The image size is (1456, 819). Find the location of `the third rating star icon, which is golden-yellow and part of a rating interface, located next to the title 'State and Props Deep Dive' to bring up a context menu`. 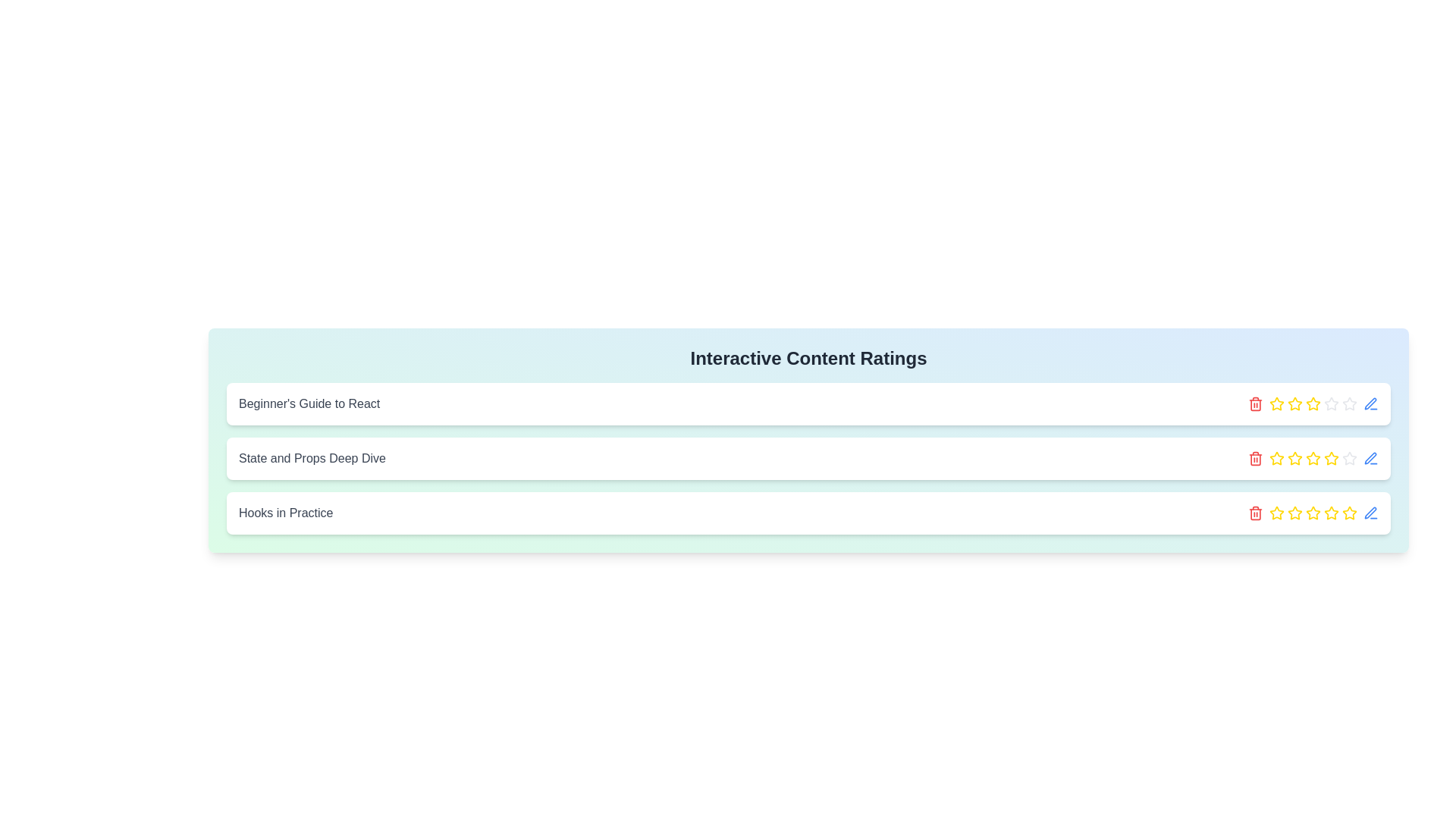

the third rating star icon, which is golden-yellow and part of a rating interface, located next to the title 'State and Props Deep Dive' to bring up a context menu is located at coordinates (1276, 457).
* * *
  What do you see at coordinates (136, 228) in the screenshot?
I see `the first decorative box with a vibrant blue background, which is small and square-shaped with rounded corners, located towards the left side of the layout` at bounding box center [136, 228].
* * *
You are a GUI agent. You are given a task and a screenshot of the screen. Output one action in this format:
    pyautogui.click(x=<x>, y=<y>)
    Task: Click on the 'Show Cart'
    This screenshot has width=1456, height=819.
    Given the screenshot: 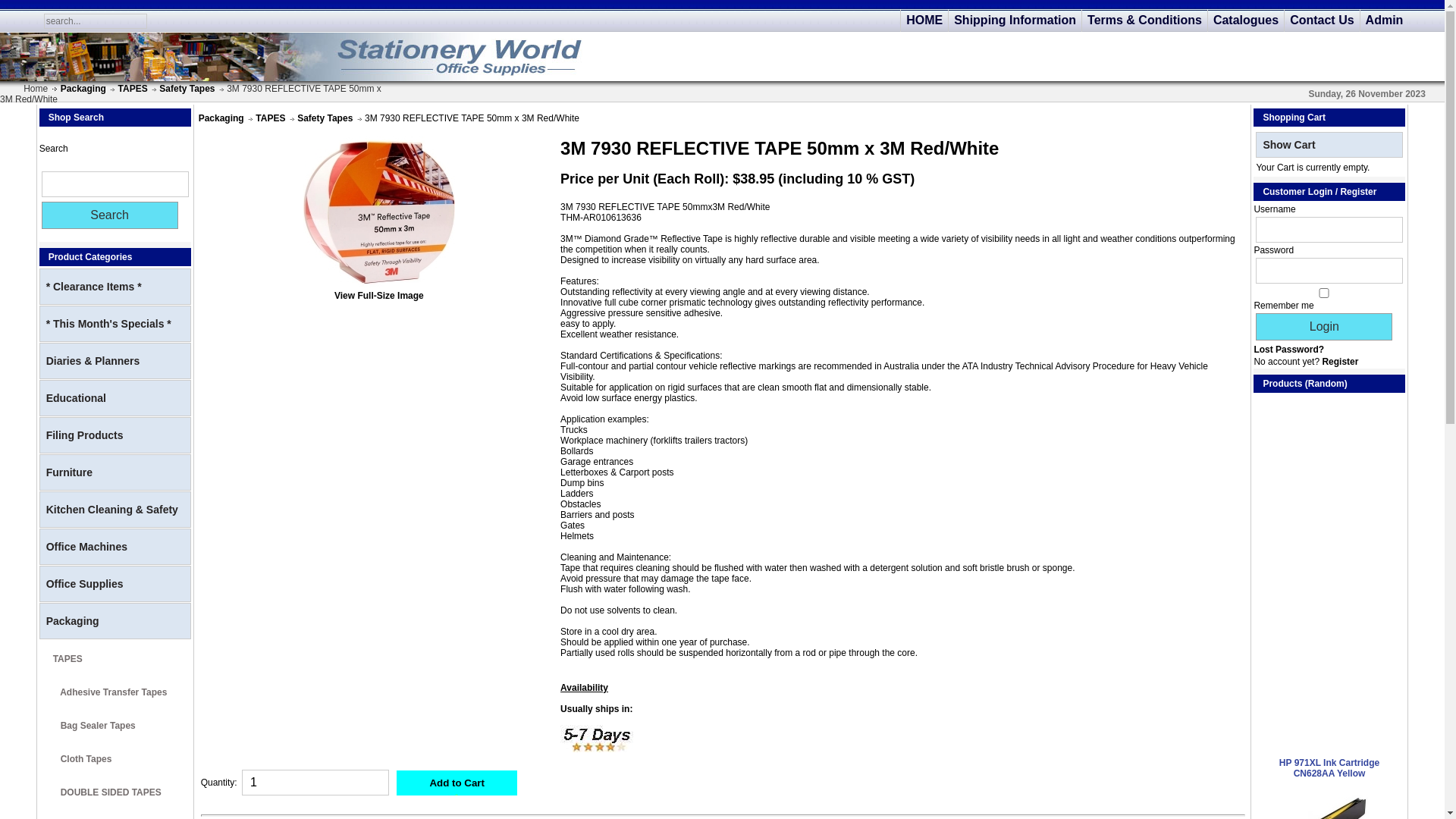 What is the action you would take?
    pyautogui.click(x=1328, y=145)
* * *
▶ [Tu objetivo] Actualiza todo lo que va desde la línea que contiene "What do you" hasta la línea que contiene "center [136, 228].", reemplazando "rounded corners" por "sharp corners" sin cambiar nada más, y devuelve solo esas líneas.

▶ [La respuesta]
  What do you see at coordinates (136, 228) in the screenshot?
I see `the first decorative box with a vibrant blue background, which is small and square-shaped with sharp corners, located towards the left side of the layout` at bounding box center [136, 228].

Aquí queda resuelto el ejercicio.